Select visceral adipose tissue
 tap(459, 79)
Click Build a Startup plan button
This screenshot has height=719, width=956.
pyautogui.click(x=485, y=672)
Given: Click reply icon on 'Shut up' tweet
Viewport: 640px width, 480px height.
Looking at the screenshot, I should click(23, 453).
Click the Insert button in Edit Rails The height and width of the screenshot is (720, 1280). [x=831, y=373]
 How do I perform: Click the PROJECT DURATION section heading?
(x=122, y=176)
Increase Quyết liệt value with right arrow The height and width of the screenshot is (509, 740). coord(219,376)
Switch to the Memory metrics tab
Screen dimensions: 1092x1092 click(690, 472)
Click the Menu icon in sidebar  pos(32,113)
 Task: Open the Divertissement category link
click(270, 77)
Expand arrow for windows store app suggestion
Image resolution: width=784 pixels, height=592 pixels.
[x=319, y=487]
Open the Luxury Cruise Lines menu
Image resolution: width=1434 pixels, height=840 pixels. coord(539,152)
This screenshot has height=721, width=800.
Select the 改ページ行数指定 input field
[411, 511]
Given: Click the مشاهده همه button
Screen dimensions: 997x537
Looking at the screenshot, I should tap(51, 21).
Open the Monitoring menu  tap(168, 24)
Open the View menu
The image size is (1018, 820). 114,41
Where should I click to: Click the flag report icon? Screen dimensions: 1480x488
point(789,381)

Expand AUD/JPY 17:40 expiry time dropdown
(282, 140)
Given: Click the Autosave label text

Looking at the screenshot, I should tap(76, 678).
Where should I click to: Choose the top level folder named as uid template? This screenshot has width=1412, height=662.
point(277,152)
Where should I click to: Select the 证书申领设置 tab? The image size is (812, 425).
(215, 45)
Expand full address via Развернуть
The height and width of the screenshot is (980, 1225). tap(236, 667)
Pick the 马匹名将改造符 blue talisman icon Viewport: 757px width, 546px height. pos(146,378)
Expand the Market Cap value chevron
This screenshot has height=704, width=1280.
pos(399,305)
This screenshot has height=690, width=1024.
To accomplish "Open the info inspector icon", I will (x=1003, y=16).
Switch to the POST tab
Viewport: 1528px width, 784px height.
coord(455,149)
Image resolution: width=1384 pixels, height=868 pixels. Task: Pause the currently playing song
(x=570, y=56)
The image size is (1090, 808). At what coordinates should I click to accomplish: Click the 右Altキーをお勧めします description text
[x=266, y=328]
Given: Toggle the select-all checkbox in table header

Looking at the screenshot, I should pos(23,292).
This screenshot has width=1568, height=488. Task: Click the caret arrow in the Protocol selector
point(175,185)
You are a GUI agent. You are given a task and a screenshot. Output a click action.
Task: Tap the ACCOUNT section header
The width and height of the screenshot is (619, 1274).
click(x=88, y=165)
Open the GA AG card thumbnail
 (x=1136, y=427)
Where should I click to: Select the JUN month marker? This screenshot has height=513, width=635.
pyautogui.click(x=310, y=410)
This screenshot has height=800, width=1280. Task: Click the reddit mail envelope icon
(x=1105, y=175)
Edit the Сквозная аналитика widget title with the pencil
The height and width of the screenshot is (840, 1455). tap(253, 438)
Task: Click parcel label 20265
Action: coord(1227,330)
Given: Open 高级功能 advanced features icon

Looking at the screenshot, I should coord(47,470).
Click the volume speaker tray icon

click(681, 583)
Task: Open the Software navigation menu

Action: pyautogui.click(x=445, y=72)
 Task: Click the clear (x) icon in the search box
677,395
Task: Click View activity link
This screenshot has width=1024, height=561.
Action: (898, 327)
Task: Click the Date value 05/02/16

§ Exercise prompt: Pick out each line of the data above that contains the string "accomplish" and copy those lines in full. Treat case as significant when matching.

§ Exercise result:
To accomplish "Open the info inspector icon", I will (x=1003, y=16).
The image size is (1090, 808). At what coordinates should I click to accomplish: Click the 右Altキーをお勧めします description text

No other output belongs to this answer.